8.01.2008

A Pleothera of Conspiracy Theories


1. Gas stations program their pumps to never land exactly on the dollar mark when you first stop pumping- If this is true and more than just my conspirasizing then it really ticks me off. I can't count the number of times I've pulled up at the pump with the intent of spending no more than $20 and end up shelling out $5 to $10 more because I can't get the blasted counter to land exactly on the dollar mark. Dirty!

2. Q-tips were invented by an aspiring ear doctor to get more patients - I think I've compacted the equivalent of an unscented Yankee Candle down in my ears from a lifetime of butter churning with those little swabbies. To give you a visual aid, every morning it's like I'm loading a black powder rifle. Maybe I'm doing it all wrong, but I think it's safe for me to blame the fact that my wife's always angry with me for not listening to her because of my impacted eardrums.

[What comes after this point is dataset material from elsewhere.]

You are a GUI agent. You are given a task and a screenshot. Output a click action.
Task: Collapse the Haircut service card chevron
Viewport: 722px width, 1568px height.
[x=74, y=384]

3. Ready to Assemble Furniture is not purposely packaged with extra hardware just in case you lose a piece, rather it's purposely missing instructions that would require said extra pieces of hardware - This is so that 3 to 4 years down the road your stupid entertainment center starts to get wobbly and you're forced to replace it. I also think that the inventors of RTAF have partnered with other companies such as producers of drywall because I will undoubtedly puncture a hole in some section of wall in the process, and anyone that manufactures small, easily-thrown electronic devices such as remote controllers or cordless phones. On a side note, I strongly feel that any swear word expressed while assembling these "Devil Boxes" should not be worthy of a Bishop's reprimand.

4. Golf is not so much a sport as it is a device that creates multiple personality syndrome - Don't believe me? Go to a golf course, hide in the trees and observe solo golfers. Not only will these people resort in talking out loud to themselves, but they will also engage in arguments and self-mutilation. I've fallen victim of pleading with my ball, shouting at a tree, swearing at a divot and kissing my driver. This behavior is unnerving.

1 comment:

Voice of Reason said...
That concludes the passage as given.